Clinically meaningful differentiation across efficacy measures were seen in patients administered domvanalimb in combination with zimberleimab or etrumadenant vs zimberelimab monotherapy.
Patients with first-line non–small cell lung cancer (NSCLC) given domvanalimb combined with zimberelimab (AB122) or zimberleimab plus etrumadenant (AB928) continued to have clinically meaningful differentiation across all efficacy measures compared with those in the anti-PD-1 zimberelimab monotherapy arm, according to findings from the fourth interim analysis of the phase 2 ARC-7 study (NCT04262856).1
This interim analysis of the open-label, randomized study evaluated the efficacy of patients with NSCLC who had at least 13 weeks of potential follow-up and were eligible for at least 2 imaging scans (n = 133).
In both arms where domvanalimab was administered, patients continued to have clinically meaningful differentiation vs patients given zimberelimab alone, including in objective response rates (ORR), progression-free survival (PFS) and 6-month landmark PFS.
“The efficacy measures observed, including PFS, reinforce confidence in the TIGIT pathway. The interim results show that combining two checkpoint inhibitors, an anti-TIGIT and an anti-PD1, delivered added benefit beyond anti-PD-1 monotherapy in this setting,” said Melissa L. Johnson, MD, director of lung cancer research, Sarah Cannon Research Institute at Tennessee Oncology, and lead investigator for the ARC-7 study, in the press release. “These data are important for the lung cancer research field, and I look forward to presenting the dataset at the upcoming virtual ASCO [American Society of Clinical Oncology] Monthly Plenary on December 20th.”
The multicenter, 3-arm, phase 2 ARC-7 study aims to evaluate the safety and efficacy of the anti-TIGIT antibody domvanalimab in combination with anti-PD-1 antibody zimberelimab vs domvanalimab plus zimberelimab and etrumadenant vs zimberelimab alone in a total of 150 patients with first-line metastatic NSCLC.2 Patients are randomized in a 1:1:1 ratio across each of the 3 study arms. Patients who progress on zimberelimab monotherapy may cross over to receive treatment with the triplet.
Enrollment is open to patients aged 18 years and older with histologically confirmed, treatment naïve, metastatic squamous or non-squamous NSCLC with documented high PD-L1 expression and no EGFR or ALK genomic tumor aberrations. Patients must have a PD-L1 tumor proportion score ≥50%, an ECOG performance status score of 0 or 1, at least 1 measurable lesion per RECIST v1.1, and adequate organ and marrow function.
At the time of the fourth interim analysis, 133 patients had at least 13 weeks of potential follow-up and were eligible for at least 2 tumor assessments. Investigators are evaluating the co-primary end points of objective response rates (ORR) and progression-free survival (PFS) as well as the secondary end points of duration of response, disease control rate, overall survival, and safety.
Among both arms which included patients who received domvanalimab, clinically meaningful differentiation was seen compared with patients who were administered zimberelimab alone across efficacy measures, including in ORR, PFS, and 6-month landmark PFS.

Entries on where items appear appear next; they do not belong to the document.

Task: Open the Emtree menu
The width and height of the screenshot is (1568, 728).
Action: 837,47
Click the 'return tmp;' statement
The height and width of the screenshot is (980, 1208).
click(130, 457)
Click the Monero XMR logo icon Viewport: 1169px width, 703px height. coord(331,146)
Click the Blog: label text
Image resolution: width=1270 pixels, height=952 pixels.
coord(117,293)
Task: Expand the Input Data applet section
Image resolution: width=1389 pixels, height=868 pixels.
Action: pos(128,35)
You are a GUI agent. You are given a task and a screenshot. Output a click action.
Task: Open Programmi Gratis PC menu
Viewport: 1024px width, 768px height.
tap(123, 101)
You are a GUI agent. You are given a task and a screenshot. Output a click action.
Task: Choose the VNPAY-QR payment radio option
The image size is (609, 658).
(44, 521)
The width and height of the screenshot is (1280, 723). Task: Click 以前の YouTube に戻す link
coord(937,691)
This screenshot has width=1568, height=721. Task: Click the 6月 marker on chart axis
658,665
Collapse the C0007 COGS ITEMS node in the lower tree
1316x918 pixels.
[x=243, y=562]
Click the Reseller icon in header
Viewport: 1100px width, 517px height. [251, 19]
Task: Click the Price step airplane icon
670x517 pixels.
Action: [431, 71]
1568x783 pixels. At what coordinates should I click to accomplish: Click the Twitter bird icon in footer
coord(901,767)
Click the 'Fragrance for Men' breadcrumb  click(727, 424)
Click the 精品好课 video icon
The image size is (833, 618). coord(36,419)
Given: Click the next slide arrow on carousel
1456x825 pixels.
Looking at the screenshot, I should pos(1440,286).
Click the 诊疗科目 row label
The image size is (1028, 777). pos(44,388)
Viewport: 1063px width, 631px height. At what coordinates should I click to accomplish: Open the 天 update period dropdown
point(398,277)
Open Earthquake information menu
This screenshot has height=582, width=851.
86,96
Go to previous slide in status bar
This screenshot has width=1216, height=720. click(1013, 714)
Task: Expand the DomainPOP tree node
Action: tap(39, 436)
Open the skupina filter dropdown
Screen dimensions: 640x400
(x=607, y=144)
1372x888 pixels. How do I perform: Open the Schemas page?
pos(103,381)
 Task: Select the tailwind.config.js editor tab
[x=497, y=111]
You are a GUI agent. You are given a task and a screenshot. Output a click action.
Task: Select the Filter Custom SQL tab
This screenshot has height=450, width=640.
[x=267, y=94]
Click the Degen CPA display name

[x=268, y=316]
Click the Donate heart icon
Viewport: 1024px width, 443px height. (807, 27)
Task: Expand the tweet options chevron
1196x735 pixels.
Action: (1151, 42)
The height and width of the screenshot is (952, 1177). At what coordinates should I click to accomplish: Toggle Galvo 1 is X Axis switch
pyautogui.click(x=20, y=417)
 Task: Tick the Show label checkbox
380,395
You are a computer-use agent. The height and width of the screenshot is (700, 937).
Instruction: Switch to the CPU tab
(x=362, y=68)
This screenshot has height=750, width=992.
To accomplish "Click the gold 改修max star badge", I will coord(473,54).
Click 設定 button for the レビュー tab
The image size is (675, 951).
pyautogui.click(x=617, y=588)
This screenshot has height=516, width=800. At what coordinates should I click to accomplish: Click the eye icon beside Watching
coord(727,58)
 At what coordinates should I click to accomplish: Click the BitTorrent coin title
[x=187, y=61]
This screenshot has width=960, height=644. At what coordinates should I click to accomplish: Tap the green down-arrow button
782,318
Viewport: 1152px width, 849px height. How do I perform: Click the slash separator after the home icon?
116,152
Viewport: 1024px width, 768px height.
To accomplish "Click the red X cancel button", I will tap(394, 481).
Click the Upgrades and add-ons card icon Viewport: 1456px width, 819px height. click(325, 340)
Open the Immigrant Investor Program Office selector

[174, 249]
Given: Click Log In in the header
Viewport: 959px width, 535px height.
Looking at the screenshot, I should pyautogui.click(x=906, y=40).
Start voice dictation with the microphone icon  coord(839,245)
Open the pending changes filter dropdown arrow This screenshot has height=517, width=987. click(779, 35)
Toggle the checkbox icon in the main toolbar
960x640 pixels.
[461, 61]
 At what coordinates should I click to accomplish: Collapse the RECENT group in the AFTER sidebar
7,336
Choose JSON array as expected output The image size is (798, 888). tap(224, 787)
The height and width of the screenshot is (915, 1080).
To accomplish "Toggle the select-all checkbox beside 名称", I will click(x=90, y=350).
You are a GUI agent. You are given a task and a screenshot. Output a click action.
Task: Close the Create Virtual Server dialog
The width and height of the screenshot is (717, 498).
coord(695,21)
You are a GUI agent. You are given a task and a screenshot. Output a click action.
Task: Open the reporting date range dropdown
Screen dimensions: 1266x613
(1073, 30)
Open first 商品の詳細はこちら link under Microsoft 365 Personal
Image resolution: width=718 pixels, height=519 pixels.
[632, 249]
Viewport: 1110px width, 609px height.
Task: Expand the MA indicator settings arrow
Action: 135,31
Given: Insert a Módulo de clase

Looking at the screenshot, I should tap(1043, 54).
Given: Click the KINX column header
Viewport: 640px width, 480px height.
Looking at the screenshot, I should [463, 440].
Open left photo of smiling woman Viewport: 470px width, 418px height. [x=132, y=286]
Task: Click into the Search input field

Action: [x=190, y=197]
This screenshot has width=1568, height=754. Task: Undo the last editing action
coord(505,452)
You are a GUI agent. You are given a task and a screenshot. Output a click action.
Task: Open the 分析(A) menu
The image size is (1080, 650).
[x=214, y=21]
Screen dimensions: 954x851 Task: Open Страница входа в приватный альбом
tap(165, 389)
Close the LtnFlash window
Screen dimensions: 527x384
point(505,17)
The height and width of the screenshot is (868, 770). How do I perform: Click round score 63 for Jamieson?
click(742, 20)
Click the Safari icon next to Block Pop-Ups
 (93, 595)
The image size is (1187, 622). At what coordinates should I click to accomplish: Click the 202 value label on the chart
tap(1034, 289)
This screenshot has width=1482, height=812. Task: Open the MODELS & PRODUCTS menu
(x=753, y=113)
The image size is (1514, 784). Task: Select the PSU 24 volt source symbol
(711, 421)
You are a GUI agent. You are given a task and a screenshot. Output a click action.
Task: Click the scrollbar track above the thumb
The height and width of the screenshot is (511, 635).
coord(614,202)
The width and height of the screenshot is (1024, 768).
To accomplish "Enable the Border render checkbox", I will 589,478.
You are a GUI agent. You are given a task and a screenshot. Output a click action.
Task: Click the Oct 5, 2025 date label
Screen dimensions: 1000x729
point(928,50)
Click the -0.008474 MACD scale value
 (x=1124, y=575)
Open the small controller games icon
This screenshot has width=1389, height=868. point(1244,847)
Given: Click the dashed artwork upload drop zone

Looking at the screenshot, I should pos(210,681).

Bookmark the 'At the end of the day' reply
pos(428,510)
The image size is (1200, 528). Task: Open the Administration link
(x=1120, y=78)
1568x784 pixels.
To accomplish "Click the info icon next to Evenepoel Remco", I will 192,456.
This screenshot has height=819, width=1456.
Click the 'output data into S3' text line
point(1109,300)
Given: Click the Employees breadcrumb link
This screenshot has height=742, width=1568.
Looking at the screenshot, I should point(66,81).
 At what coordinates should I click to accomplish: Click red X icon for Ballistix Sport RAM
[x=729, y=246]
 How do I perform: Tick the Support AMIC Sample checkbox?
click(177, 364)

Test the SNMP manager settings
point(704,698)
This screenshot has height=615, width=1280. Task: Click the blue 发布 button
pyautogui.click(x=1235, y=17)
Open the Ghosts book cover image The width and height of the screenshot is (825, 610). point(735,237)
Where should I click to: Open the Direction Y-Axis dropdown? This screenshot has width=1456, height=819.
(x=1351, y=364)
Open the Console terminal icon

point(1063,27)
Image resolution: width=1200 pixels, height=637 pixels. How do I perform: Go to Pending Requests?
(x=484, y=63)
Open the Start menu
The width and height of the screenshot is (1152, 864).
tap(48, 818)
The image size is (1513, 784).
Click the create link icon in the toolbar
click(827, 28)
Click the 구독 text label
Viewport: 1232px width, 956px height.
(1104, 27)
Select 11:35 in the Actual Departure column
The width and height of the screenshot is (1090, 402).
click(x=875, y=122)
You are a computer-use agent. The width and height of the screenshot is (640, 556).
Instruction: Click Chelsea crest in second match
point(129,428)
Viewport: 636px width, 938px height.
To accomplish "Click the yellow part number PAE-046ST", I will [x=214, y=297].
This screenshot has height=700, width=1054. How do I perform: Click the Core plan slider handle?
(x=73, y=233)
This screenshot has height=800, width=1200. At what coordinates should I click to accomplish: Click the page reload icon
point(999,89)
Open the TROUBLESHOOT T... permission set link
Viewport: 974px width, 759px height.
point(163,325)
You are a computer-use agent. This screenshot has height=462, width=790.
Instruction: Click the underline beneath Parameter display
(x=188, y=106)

Additionally, no unexpected safety signals were observed across any of the 3 study arms and both arms containing domvanalimab were generally well tolerated at the time of data cutoff. The overall safety profiles for each individual molecule were also consistent with their known safety profiles to date.
Expanded results from this fourth interim analysis and an exploratory analysis examining 12 patients who crossed over from receiving zimberelimab monotherapy to triplet therapy will be presented at the December 2022 ASCO Monthly Plenary Series.
“These results strengthen our belief in the potential of domvanalimab and the promise of our anti-TIGIT approach to meaningfully impact the outlook for people with metastatic lung cancer,” said Bill Grossman, MD, PhD, senior vice president, therapeutic area head of Gilead Oncology, in the press release. “We will continue to accelerate our TIGIT development program with Arcus, with 4 ongoing registrational studies in NSCLC and upper [gastrointestinal] malignancies.”